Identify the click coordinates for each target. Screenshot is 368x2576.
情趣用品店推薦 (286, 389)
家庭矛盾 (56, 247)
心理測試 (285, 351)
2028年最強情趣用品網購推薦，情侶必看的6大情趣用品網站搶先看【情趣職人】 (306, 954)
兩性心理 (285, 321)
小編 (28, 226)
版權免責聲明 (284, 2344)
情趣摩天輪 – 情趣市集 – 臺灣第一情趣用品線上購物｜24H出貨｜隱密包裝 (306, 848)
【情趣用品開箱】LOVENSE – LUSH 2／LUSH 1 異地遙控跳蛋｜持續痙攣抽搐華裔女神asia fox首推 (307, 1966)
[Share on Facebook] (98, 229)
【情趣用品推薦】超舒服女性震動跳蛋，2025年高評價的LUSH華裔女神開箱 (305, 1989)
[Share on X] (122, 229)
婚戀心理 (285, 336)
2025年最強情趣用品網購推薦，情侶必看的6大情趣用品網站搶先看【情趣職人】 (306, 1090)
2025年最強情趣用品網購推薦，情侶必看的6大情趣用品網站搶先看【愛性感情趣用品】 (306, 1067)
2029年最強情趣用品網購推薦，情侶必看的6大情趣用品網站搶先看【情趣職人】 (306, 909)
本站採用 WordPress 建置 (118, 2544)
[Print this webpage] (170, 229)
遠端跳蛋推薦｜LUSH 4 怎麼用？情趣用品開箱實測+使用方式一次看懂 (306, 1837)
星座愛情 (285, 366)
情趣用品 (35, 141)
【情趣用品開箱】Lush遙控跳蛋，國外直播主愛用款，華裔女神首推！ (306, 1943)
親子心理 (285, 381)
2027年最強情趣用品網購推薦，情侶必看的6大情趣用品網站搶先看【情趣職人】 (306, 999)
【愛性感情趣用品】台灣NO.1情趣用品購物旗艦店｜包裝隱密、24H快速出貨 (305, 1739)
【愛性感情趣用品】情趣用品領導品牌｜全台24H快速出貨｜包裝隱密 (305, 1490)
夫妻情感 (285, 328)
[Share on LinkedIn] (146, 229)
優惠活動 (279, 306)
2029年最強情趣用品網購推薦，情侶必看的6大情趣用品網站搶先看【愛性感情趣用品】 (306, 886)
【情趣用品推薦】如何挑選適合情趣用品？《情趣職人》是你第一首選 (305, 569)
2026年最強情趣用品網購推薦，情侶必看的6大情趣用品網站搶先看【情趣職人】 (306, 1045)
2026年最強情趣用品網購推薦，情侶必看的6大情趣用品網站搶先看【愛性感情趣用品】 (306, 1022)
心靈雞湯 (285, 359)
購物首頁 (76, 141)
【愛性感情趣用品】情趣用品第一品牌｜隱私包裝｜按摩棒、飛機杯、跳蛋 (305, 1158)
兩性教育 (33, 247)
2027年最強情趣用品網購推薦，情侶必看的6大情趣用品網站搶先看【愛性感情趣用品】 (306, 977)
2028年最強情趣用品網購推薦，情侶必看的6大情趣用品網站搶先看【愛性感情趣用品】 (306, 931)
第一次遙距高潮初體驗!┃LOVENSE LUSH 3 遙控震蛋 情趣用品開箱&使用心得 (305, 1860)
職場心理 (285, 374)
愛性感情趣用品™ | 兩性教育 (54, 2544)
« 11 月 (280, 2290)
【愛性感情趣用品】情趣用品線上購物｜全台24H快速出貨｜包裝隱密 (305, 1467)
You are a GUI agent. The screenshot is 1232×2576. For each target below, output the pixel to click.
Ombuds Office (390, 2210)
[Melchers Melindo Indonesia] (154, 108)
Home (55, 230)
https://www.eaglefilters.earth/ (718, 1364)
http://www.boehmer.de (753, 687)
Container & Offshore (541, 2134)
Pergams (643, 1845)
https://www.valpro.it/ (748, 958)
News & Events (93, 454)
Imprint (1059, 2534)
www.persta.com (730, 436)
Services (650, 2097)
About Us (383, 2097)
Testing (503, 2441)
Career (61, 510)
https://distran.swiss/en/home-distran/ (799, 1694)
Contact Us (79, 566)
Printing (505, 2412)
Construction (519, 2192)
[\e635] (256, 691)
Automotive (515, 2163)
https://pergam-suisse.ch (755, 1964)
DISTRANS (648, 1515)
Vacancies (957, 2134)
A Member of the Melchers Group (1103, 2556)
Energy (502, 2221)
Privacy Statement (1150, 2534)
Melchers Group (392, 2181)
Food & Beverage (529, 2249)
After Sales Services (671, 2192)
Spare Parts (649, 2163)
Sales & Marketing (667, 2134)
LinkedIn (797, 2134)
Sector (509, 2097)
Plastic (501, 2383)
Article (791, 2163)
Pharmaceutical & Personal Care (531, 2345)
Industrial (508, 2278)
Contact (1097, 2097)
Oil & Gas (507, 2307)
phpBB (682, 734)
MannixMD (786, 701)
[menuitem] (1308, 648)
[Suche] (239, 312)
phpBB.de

══════

Extract every line containing the string "愛性感情趣用品" from the data above.

2025年最強情趣用品網購推薦，情侶必看的6大情趣用品網站搶先看【愛性感情趣用品】 (306, 1067)
【愛性感情趣用品】台灣NO.1情趣用品購物旗艦店｜包裝隱密、24H快速出貨 (305, 1739)
【愛性感情趣用品】情趣用品領導品牌｜全台24H快速出貨｜包裝隱密 (305, 1490)
2029年最強情趣用品網購推薦，情侶必看的6大情趣用品網站搶先看【愛性感情趣用品】 (306, 886)
2026年最強情趣用品網購推薦，情侶必看的6大情趣用品網站搶先看【愛性感情趣用品】 (306, 1022)
【愛性感情趣用品】情趣用品第一品牌｜隱私包裝｜按摩棒、飛機杯、跳蛋 (305, 1158)
2027年最強情趣用品網購推薦，情侶必看的6大情趣用品網站搶先看【愛性感情趣用品】 (306, 977)
2028年最強情趣用品網購推薦，情侶必看的6大情趣用品網站搶先看【愛性感情趣用品】 (306, 931)
愛性感情趣用品™ | 兩性教育 (54, 2544)
【愛性感情趣用品】情趣用品線上購物｜全台24H快速出貨｜包裝隱密 (305, 1467)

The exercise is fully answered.